Caminhos da Reportagem_Emanuel, com a arena do volei de praia ao fundo
Caminhos da Reportagem, TV Brasil, quinta-feira (4/8), às 22h

Rio, cidade olímpica

O Caminhos da Reportagem vai mostrar como o Rio de Janeiro se preparou para os Jogos Olímpicos. Uma maratona de sete anos até o acendimento da pira olímpica no estádio do Maracanã, no próximo dia 5. O programa mostra quem nem tudo correu de acordo com o previsto. Várias dificuldades surgiram nessa trajetória de preparação da Cidade Olímpica, como a polêmica da implantação do campo de golfe; denúncias de que a área seria de proteção ambiental. Outra controvérsia envolveu a retirada da comunidade da Vila Autódromo, vizinha ao Parque Olímpico. Apesar de tudo, a cidade ficou pronta para os jogos. Se por um lado houve grande avanço na estrutura de transportes, o legado ambiental prometido, com a melhora da qualidade da água da Baía de Guanabara e das Lagoas da Barra da Tijuca, ficou a desejar.
No Caminhos da Reportagem o espectador vai poder conhecer os principais locais de competição e ouvir a opinião de atletas, campeões olímpicos, jornalistas e organizadores. Entre os entrevistados estão o velejador Robert Scheidt, maior medalhista brasileiro; Ana Sátila, promessa da canoagem e Emanuel, um dos maiores nomes do vôlei de praia brasileiro.

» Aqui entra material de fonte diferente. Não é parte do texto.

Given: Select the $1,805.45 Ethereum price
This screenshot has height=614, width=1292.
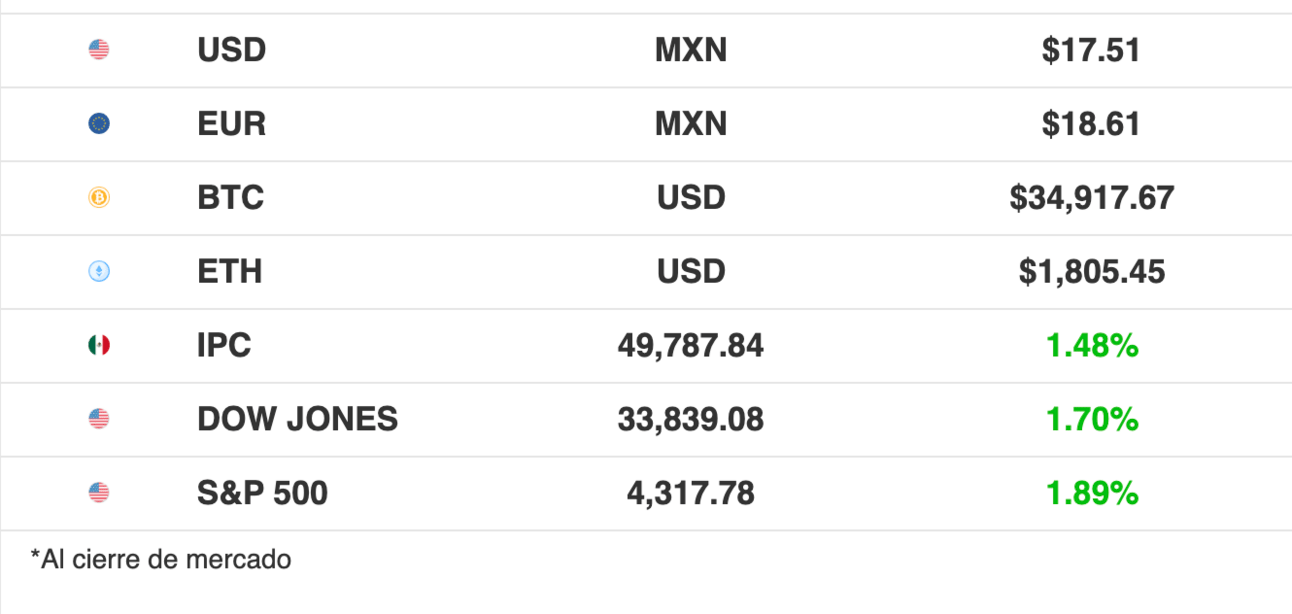Looking at the screenshot, I should (x=1091, y=272).
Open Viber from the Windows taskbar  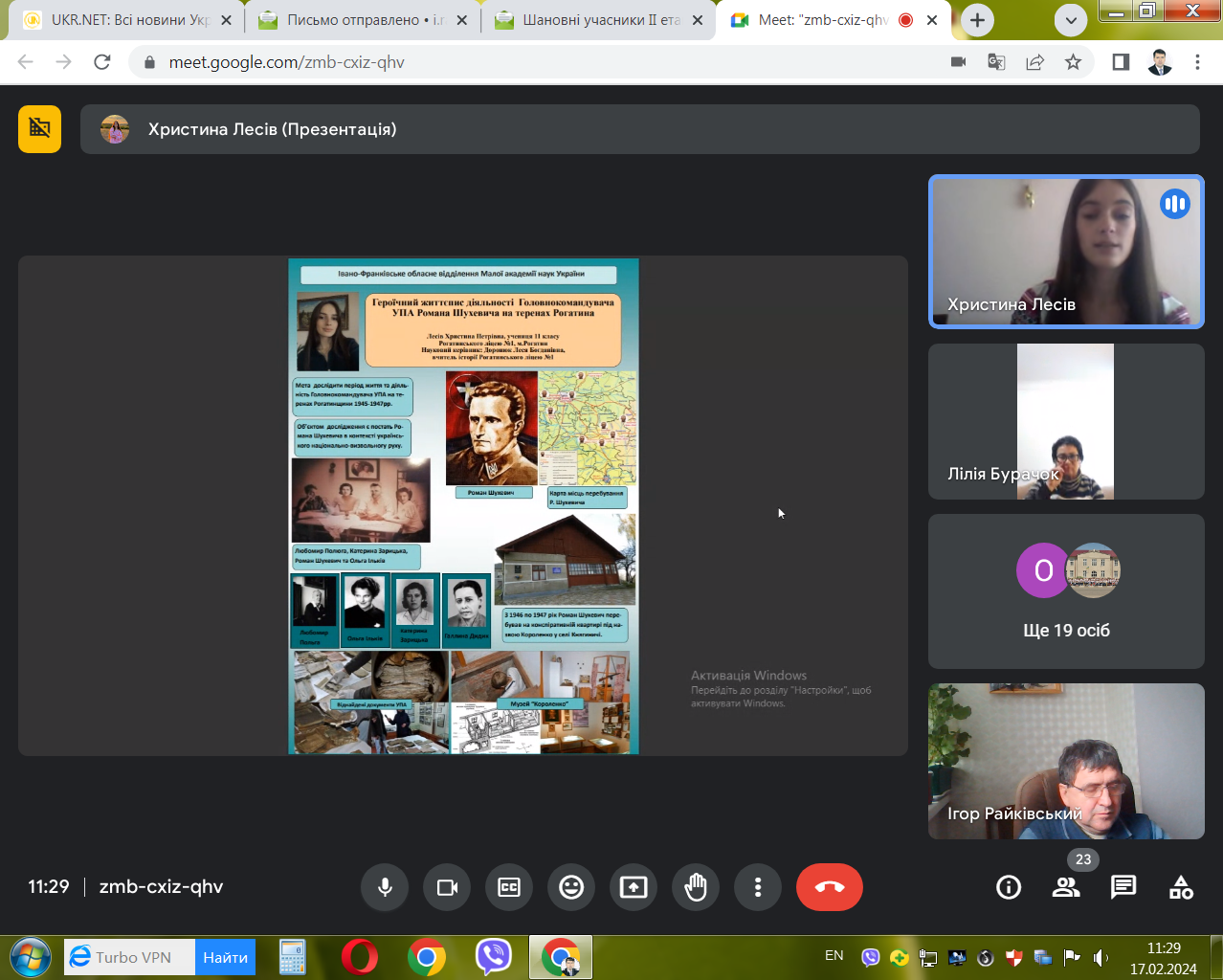[493, 957]
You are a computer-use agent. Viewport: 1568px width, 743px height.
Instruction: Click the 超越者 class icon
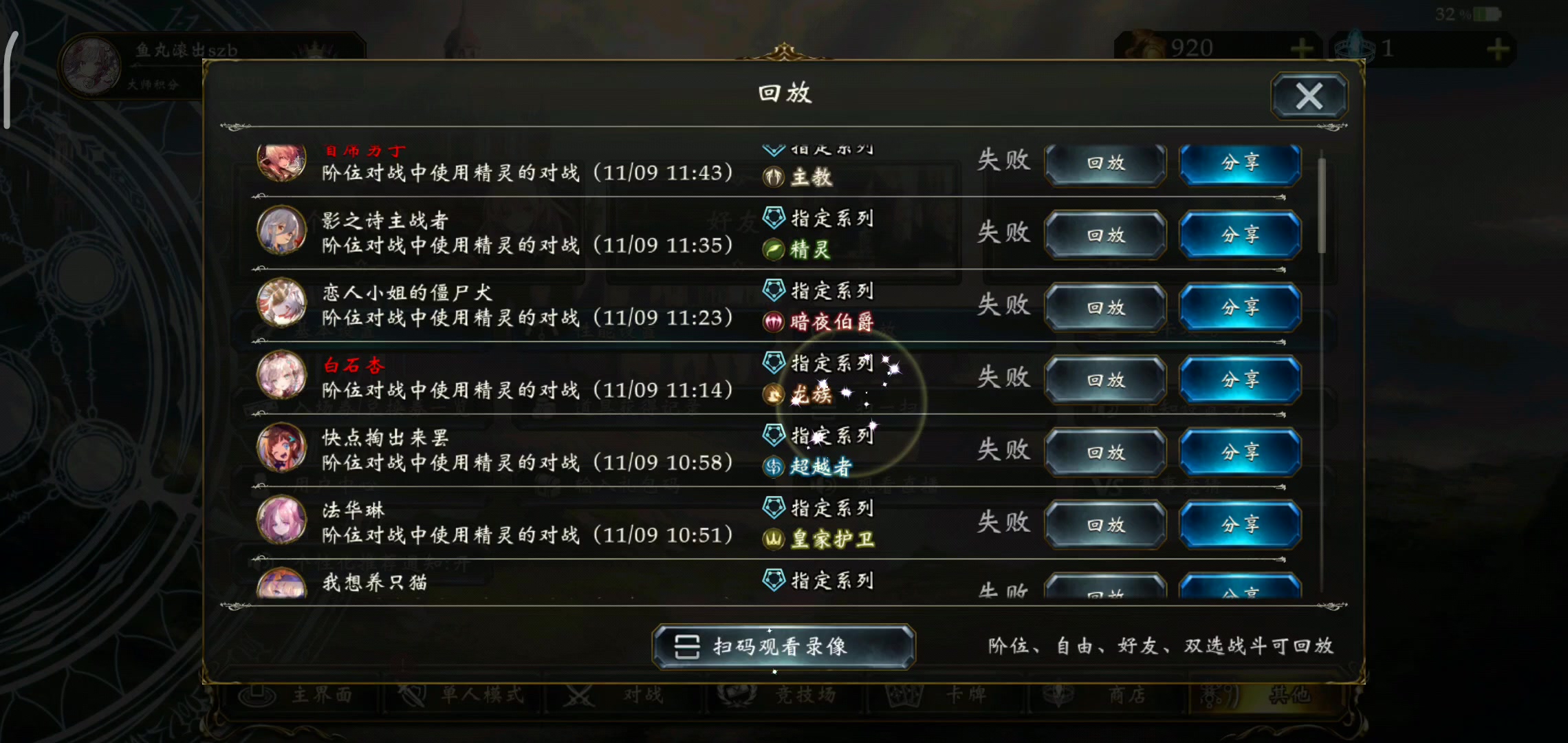click(x=774, y=466)
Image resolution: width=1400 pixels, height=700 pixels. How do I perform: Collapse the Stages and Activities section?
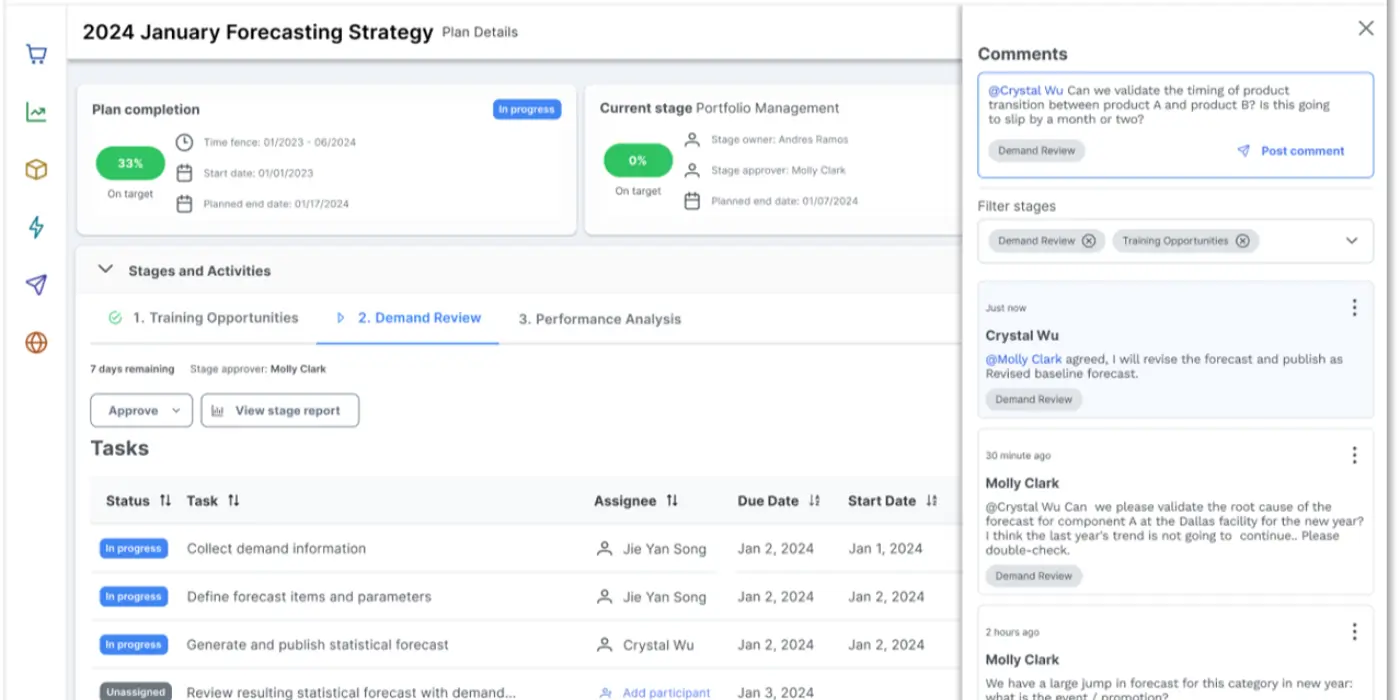tap(105, 269)
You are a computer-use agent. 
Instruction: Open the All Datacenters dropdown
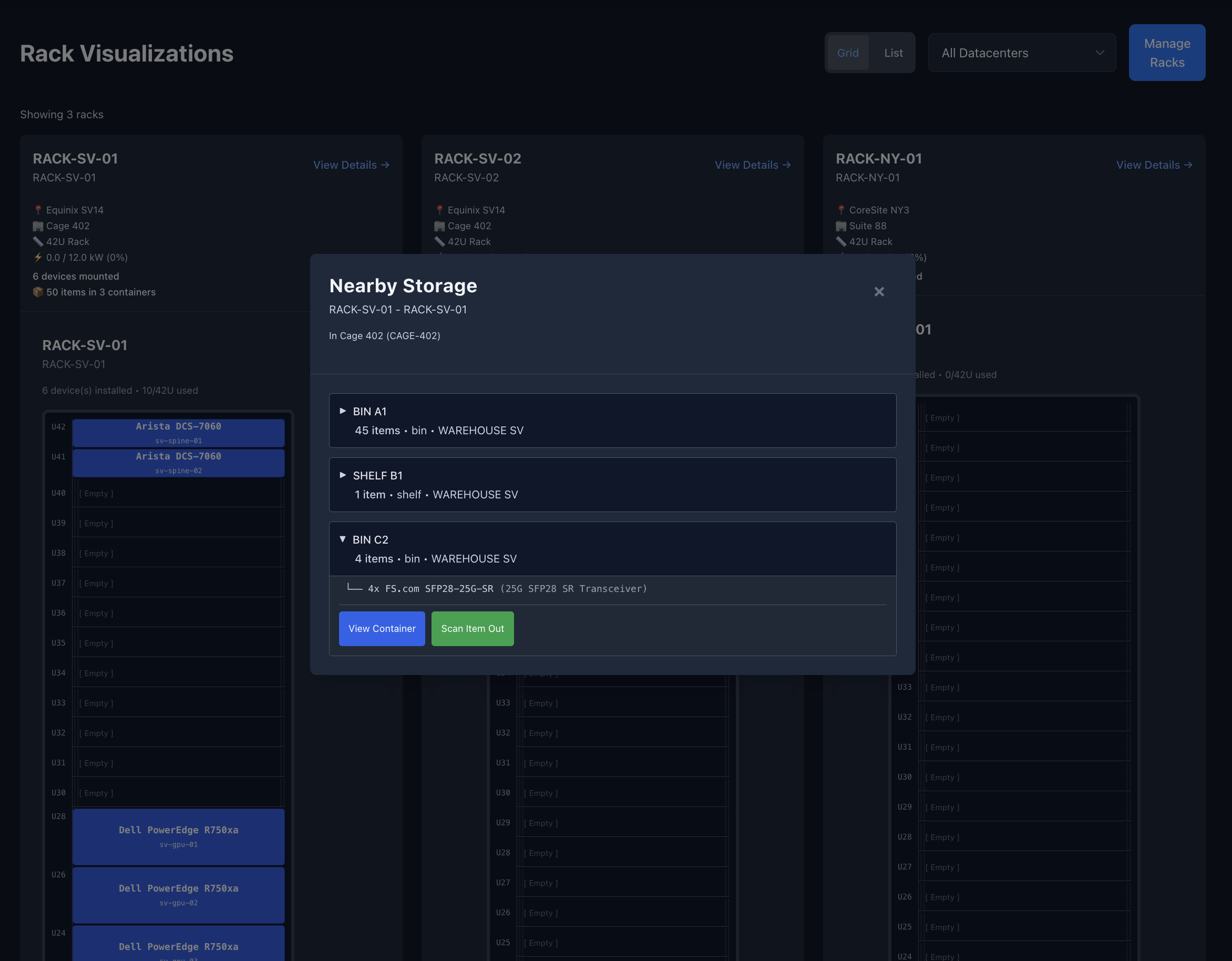(1022, 53)
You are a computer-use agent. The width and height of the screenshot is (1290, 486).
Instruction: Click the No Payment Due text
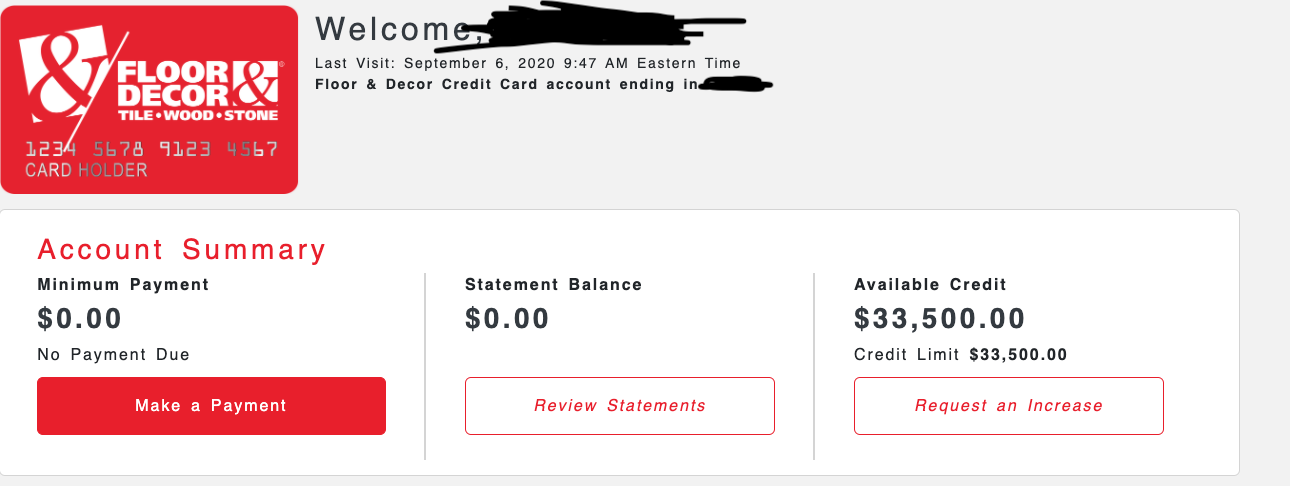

Memória do Esporte Olímpico, TV Brasil, quinta-feira (4), às 19h
México 1968 – A Última Olimpíada Livre

Nesta quinta, a série exibe o longa dirigido por Ugo Giorgetti contando a his­tória da primeira edição latino-americana das Olimpíadas, realizada no México em 1968. Trata-se de uma edição, como diz o próprio diretor, fascinante dos Jogos – e também di­visora de águas. Primeiro, por ocorrer em um contexto político mundial definidor – era a épo­ca da Guerra do Vietnã, da ditadura militar no Brasil, de maio de 1968, em Paris, da invasão da Tchecoslováquia pela União Soviética e, cla­ro, foi a última Olimpíada antes do sequestro da delegação israelense, ocorrida nos Jogos seguintes, em 1972, em Munique.

Além desse aspecto político, que passaria a dominar muito mais fortemente a realização dos Jogos nas edições subsequentes, também foi a última Olimpíada amadora, já que o aprimoramento e o desen­volvimento técnico, até por conta da politização do evento, avançaram sobremaneira.